When we got to my own little ally I had to stop once again because the guy was posted up at the top of the stairs. I just stood there staring at the guy as he pointed the gun down the street, and he just stood there watching me watch him. As soon as he was called to move to the front of the formation,  I moved with him, slipping behind him and skipping down the stairs in the darkness.  I continued along a parallel street until I got to my house and had to slip past them once again to get unnoticed into my house.

 

The favela is like a labyrinth. I had descended a level and continued alongside next to the cops... just 10 feet below them with a few building in between. The dark alley I had turned down opens up into a small space right below the corner. The cops who had arrived shortly before me and were breaking shit (chairs and umbrellas probably) above my head.

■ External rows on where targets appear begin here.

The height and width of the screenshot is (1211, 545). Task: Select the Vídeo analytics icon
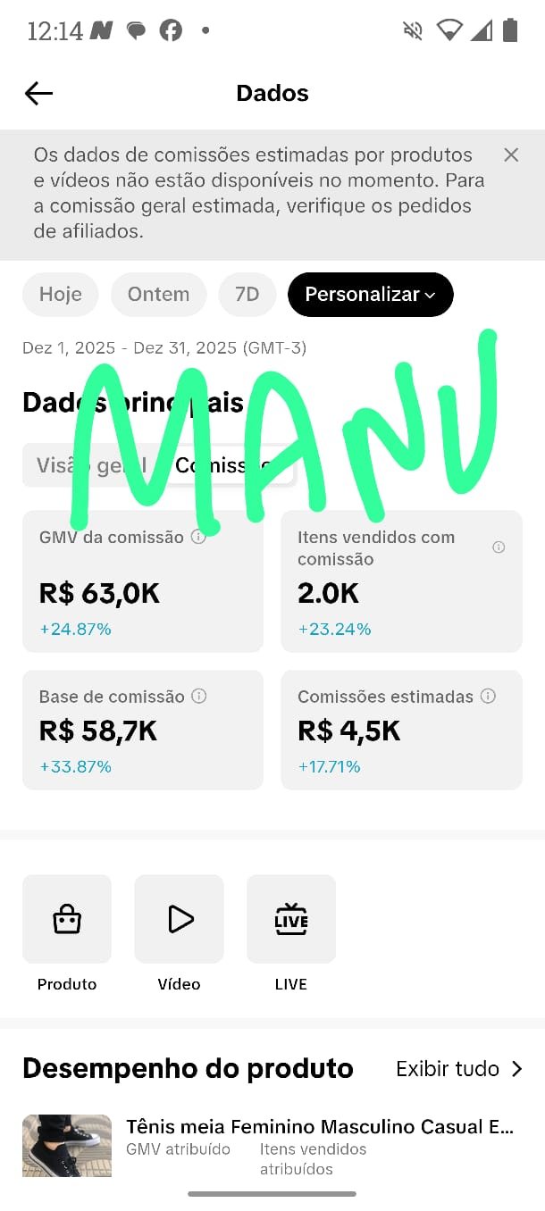(179, 918)
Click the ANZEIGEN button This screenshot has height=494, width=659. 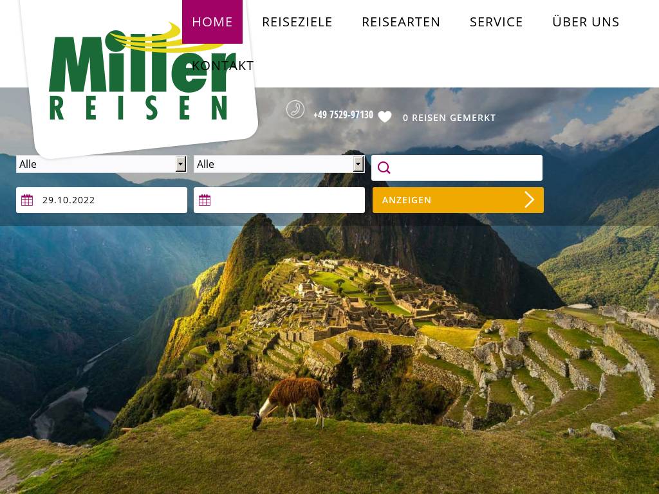point(458,200)
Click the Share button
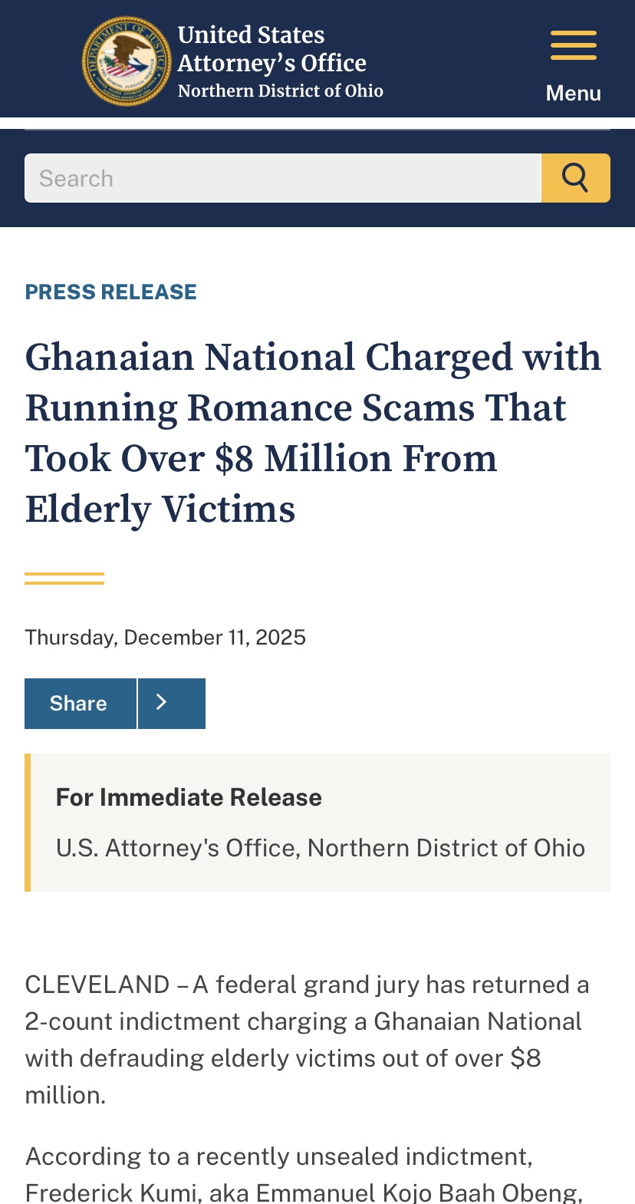635x1204 pixels. (80, 703)
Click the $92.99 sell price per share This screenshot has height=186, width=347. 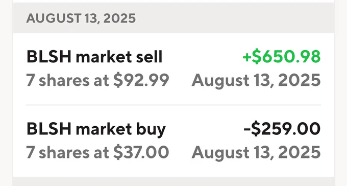click(141, 80)
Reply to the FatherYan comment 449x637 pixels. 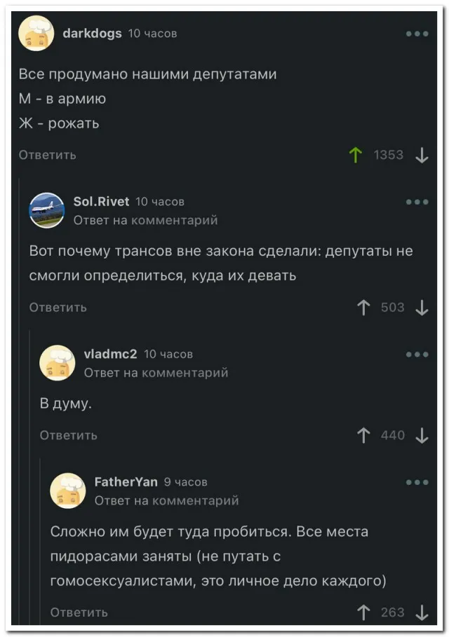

I generally wear a hat and a backpack and drugs are sold out of backpacks (which is why I think I get stopped and searched all the damn time), so as I emerged from the dark ally I put my hands up and walked as quickly as I could (without running) to my front door. I didn’t want to get shot and frankly, I don’t want them to know where I live.

I had to go out about an hour later and the cops were still holding down the corner. They were searching people with flashlights.

I’ve been searched there before. I was walking by minding my own business when a one of them popped out of the darkness gun in hand. I was surrounded actually, but their black uniforms did the trick, and I hadn’t noticed what I was walking into.

I’m not saying all cops are bad, but here they sure as hell not making any friends in the community.

While I consider Cangatalo to be a safe favela, there's a war going on in the Babilonia favela at the end of Copacabana beach and a lot of violence going on in Rochina, another favela often frequented by gringos.


Last nights gunshots in Rochina. 
One of the kids from the project was home worried about this mom.

Video compliments of HT 
Muito obrigada 


B.O.P. E entered Rochina looking for the right hand of major traffickers but the operation resulted in a 5-hour shootout. Watch here

Funding shortages mean cops don't have the resources they need to keep favelas pacified. That along with gang conflicts in places like Copacabana have caused a serious increase in violence in the last couple of months.